The Lyrics of The Innocence Mission

Music Features The Innocence Mission

I can’t remember which philosopher observed that life is a series of back and forth movements, from positions of risk to positions of relative safety. This is true not only on an hour-to-hour level—driving a car, then sleeping in a cozy bed—but in a larger sense. We go on life journeys, personal odysseys, and return home to regroup. In this way, we grow, we become wiser; as T.S. Eliot said, we “arrive where we started / And know the place for the first time.” The Innocence Mission is a band for the home half of the cycle.

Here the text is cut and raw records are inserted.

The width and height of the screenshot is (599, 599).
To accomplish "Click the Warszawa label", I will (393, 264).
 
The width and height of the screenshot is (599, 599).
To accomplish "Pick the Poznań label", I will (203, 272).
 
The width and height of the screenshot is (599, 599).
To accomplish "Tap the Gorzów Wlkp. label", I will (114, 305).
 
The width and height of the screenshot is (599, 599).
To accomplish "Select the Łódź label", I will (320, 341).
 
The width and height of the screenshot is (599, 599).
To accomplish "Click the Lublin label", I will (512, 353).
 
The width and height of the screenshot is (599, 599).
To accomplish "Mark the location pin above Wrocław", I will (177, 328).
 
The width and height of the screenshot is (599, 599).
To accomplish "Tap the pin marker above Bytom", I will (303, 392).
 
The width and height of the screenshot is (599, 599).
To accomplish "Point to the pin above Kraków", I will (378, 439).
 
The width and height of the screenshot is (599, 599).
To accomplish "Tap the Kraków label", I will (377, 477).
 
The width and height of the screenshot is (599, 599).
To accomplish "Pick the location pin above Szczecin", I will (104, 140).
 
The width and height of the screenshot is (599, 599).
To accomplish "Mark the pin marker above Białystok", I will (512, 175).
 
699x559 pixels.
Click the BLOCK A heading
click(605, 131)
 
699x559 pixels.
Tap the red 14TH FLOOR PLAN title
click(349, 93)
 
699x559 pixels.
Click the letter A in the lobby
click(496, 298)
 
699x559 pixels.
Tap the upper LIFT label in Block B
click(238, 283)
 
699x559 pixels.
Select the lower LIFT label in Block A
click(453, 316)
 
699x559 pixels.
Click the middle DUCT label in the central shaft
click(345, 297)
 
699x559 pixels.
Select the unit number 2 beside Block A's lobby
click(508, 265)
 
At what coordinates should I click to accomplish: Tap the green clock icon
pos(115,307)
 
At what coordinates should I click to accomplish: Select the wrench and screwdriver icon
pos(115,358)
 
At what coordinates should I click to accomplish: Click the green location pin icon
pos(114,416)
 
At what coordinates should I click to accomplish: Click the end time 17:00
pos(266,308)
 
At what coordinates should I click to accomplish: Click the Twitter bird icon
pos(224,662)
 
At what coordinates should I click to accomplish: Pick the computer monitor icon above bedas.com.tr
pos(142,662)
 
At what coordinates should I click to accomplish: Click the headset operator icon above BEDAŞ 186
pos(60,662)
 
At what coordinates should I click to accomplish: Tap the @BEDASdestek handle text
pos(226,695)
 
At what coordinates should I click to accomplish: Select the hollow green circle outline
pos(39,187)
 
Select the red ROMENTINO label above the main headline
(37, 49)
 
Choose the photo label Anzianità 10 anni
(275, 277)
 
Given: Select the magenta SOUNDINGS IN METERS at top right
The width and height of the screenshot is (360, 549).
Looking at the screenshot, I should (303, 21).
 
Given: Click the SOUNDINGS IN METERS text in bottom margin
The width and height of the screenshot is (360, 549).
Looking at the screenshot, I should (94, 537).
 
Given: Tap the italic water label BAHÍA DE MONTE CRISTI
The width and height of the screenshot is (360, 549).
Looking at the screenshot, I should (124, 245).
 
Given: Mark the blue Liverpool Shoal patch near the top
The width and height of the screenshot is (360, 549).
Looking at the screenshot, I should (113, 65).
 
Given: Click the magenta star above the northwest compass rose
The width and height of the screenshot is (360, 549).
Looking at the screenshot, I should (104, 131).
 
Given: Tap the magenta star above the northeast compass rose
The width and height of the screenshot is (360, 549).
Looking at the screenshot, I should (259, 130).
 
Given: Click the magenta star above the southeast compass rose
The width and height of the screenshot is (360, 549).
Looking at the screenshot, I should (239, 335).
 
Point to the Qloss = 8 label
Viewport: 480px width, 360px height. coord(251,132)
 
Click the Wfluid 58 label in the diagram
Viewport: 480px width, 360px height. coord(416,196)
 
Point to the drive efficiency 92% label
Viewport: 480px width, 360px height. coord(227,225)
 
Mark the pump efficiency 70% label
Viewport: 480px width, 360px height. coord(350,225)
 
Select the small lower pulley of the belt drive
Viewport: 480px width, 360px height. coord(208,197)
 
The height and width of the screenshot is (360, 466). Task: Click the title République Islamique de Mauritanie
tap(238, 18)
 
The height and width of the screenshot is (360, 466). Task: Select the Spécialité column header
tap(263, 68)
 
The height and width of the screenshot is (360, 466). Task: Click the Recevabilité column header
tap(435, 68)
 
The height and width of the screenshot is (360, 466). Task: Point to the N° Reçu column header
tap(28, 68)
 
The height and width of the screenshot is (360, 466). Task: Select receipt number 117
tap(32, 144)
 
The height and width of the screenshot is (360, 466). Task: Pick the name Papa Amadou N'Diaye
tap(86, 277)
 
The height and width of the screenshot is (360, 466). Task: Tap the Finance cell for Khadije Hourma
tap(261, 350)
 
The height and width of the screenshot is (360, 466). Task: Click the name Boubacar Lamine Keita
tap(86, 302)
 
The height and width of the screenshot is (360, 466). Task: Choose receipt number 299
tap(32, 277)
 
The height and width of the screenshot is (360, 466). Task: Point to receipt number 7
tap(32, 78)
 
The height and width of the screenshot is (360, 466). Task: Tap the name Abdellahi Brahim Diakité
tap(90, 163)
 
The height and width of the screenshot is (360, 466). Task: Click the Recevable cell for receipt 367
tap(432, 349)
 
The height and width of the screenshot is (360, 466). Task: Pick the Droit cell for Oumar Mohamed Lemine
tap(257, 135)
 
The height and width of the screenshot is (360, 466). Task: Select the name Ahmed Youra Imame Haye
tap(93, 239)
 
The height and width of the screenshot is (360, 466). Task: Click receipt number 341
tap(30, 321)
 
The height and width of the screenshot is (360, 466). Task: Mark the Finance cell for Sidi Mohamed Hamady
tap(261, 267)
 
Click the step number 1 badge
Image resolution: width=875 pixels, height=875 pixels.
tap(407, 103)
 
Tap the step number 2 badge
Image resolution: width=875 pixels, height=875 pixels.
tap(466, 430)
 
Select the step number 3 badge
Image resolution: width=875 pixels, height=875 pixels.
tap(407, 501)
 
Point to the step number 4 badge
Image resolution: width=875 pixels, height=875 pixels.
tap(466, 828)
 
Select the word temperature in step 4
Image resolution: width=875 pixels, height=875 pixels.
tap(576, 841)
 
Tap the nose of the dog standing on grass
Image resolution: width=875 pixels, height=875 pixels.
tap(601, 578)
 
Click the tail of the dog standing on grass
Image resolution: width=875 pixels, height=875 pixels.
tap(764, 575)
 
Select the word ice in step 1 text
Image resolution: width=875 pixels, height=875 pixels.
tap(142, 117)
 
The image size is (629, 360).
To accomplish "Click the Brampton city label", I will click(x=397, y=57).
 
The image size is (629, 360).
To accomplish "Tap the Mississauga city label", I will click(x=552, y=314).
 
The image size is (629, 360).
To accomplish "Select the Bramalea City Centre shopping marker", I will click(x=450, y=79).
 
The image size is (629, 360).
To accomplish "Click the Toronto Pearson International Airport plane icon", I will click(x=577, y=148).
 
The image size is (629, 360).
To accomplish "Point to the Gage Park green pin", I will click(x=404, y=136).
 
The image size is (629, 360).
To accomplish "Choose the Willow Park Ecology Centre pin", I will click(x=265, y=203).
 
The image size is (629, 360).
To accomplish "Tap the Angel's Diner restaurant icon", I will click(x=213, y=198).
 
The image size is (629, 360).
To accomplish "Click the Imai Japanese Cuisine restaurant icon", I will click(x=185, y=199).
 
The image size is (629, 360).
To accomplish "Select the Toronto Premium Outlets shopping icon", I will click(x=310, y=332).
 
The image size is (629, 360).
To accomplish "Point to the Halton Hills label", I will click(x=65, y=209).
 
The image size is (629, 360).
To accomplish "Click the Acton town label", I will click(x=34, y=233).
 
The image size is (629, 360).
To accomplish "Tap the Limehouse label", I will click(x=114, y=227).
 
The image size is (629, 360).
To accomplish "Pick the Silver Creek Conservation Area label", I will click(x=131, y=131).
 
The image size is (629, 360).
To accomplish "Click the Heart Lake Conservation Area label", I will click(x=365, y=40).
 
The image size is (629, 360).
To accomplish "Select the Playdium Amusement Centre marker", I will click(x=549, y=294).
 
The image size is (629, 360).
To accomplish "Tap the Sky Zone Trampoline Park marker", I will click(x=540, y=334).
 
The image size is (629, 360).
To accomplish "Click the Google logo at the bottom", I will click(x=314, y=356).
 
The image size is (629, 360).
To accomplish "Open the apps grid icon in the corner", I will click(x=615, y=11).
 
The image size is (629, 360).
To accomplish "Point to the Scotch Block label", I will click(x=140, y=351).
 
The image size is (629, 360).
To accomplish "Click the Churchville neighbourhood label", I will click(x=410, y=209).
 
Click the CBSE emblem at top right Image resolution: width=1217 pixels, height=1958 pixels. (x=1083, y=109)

In the summer of 1995, after working and going to school in Manhattan for two years, my wife and I moved back to St. Louis—my hometown. I was entering the seminary. Life seemed to stop in its tracks, because we had been moving, bustling, trying, stretching, accommodating, and now we were back on familiar ground with a stack of theology textbooks and a course schedule card. We lived with two cats in a carpeted apartment. On Sunday afternoon you might hear the dryer clicking, and occasionally the bells at St. Roch would chime. Nothing else.

For me, it was the perfect season of life in which to discover The Innocence Mission’s Glow—Karen Peris’ shimmering vocals describing, in lucid fragments, what it means to live at home among family and friends. “Hearing your voice in the blue light, / calming people in the house, / traveling upstairs — / good to be there / now, right now,” begins the first song on the album, “Keeping Awake.” It goes on to describe voices floating around the house, plans being made to go on a picnic, a sister running into her room. The speaker seems to be moving in and out of a dream-state as she says, “Oh I’m near to sleeping, I’m keeping awake … // In the house / In the heart of paper vines.”

“Bright as Yellow,” explores the integral role of personal relationship to the joy of being at home. “And you live life with your arms reached out. / Eye to eye when speaking. / Enter rooms with great joy shouts, / happy to be meeting.” The speaker wants to be bright and warm, not thorny or ostentatious. But in these lyrics you can see that Peris’ lyrical style is quite abstract. She takes the joy of home out of its comfortable narrative, casting it instead in small shiny phrases, the kinds of words that might run through your head when you’re drifting off … nearly napping.

“Brave” brings a twist; there’s trouble. Of course, we don’t know exactly what it is, but we have hints. “You cry up in your room,” she says. “You see how I go to pieces … // And I always go to pieces. /And I have it in my mind / that the sky is tall and heavy, / when I could be / brave, / brave.” The poet I think of when I hear the sky described as “tall and heavy” is 19th-century French symbolist Arthur Rimbaud. He sees the world as a collection of concrete objects, shifting and regrouping; in his poetry, feelings and ideas become things.

Later that fall, I sold my hip urban Volkswagen Golf and bought a 1984 Chevrolet Caprice station wagon. Talk about a comfortable ride—it had cushy, velvety bench seats and the crappiest tape deck imaginable, with big plastic knobs. It had this smell that only GM cars have. I began to realize The Innocence Mission and my new Chevy complimented one another. There was something about cranking up that old V8 engine, lowering the power window in the tailgate, and steering the car quietly down the street—crunching leaves and twigs under massive squishy tires—that felt like home. The car symbolized pure emotion.

Home is about people, the shapes of people, their eyes, their expressions, cast in deep psychological memory. “Cars and trees go by me,” Peris writes in “Happy, The End”; “You are in the yard, / and in my arms again.” The very next track, “Our Harry,” begins: “We will squint into the sun, / waving madly at the camera, / Harry standing in the front. / And I will be sitting on his shoulders.” Later, in “Everything’s Different Now,” Peris returns to earlier imagery—“Now we’re in the yard. / Aunt Mary’s car is coming, coming. / And all of our plans / are giants in this light, / now that we’re coming away.” You can see that, even to Peris, the car is a kind of emotional object. People, cars, yards lights, and plans constellate around one another. From song to song, they break up, move and reconnect in different patterns.

But how does a sense of home persist when everything’s different now? “Everything’s changed,” she tells us; “Everything, even the sun.” This, I think, is what Eliot is referring to in the lines quoted above. We know the place for the first time, partly because our travels have changed us, but also partly because the place itself has changed. Peris is right: everything changes. This would be immensely sad if not for powerful moments of grace throughout the poetry of Glow. Even in the first track she tells us, “My room is held in someone’s arms, / my bed is held in someone’s arms. / I am—I’m held now.” In the last, she renews this idea with another symbol:

Say about iron bridges.

They rattle, they rattle but never give way;

And this boy who is leaving his home,

Who is reaching out, says:

Yes I’m sure about some things.

When I will be driving away

I will not be alone there.

The hope expressed in Glow is one that transcends the cycle of risk and comfort, travel and return. It is a hope that, no matter where you go, you are “held in someone’s arms.”